The data was first migrated from SQL Server to a collection, and now I am trying to use aggregation to ‘massage’ it into the right format. The format is not alterable. There are 400+ ids, and in each there are 50-500+ n/t combinations, and the n value ranges from 1 to 3-500 unique values.

Any help is appreciated.

Hi wjohnson, welcome to the community!

Quick question, that simple example json, is that one document from a collection of documents like it (and therefore will have an _id field too) or is it that there’s just one document?

Dj

Ok, assuming that there are multiple documents with their own pg section (and _id), here’s an aggregation which should work:

db.getCollection("refold").aggregate(
    [
        { 
            "$unwind" : { 
                "path" : "$pg"
            }
        }, 
        { 
            "$unwind" : { 
                "path" : "$pg.g"
            }
        }, 
        { 
            "$group" : { 
                "_id" : "$_id", 
                "pg" : { 
                    "$push" : { 
                        "id" : "$pg.id", 
                        "n" : "$pg.g.n", 
                        "t" : "$pg.g.t"
                    }
                }
            }
        }
    ], 
    { 
        "allowDiskUse" : false
    }
);

It basically unwinds the pg array, then the g array within that, then rolls it all back up again, grouping based on the document id _id and pushing the id and n and t values into an object and into your new pg array.
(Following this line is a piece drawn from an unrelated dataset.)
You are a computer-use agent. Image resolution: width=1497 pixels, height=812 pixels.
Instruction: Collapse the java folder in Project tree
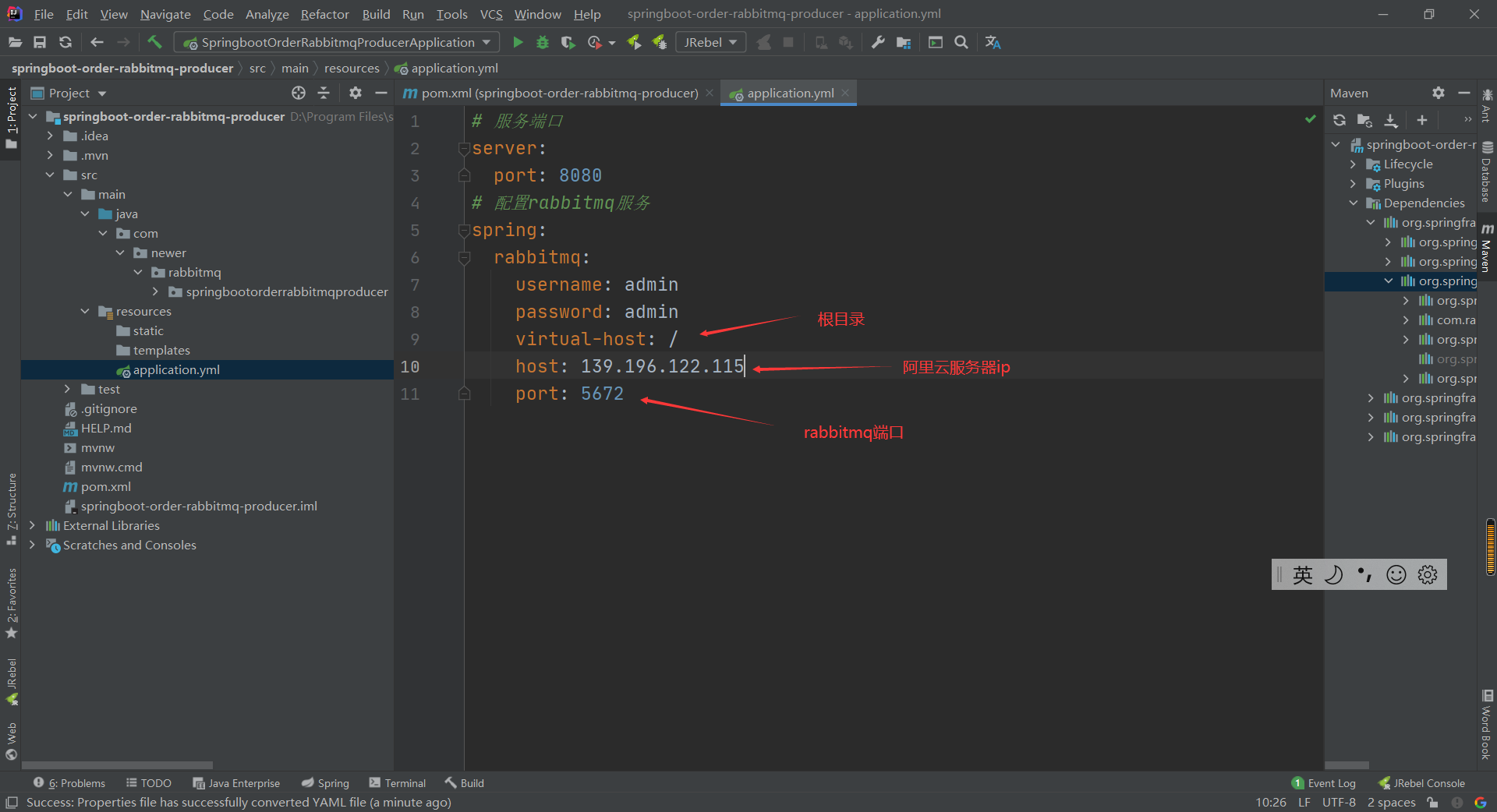tap(86, 214)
This does mean all the elements of the pg array have an id field now - unlike your original desired result, but that will likely make them easier to handle.

Dj

FYI I am on Chicago time.

I ran your code and it worked flawlessly, but I think I screwed up what I wanted as a desired result.

I am going to work with your code and see if I can figure it out, but what I am trying to do (based on the sample), is to have each id have multiple n and t values.

Here is the corrected sample of the desired result:

{
	"pg": [
		{
			"id": 1,
			"n": [
				"1083825517"
			],
			"t": {
				"y": "e",
				"v": "271485099"
			},
			"n": [
				"1255611059"
			],
			"t": {
				"y": "e",
				"v": "461540880"
			},
			"id": 2,
			"n": [
				"1295891612"
			],
			"t": {
				"y": "e",
				"v": "081367219"
			},
			"n": [
				"1679779144",
				"1922203793",
				"1952685992"
			],
			"t": {
				"y": "e",
				"v": "141940881"
			}
		}
	]
}

I really appreciate your help, and I am sorry I screwed up the request.

Bill

I’m afraid your desired result isn’t valid JSON. It has multiple fields of the same name in the same object, an object wrapped in an array but thats the only element of that array.

The real question now is what do you want to do with the resulting dataset? That will better determine how to structure things.

Thanks for your help. We received an updated schema that now more closely fits our data.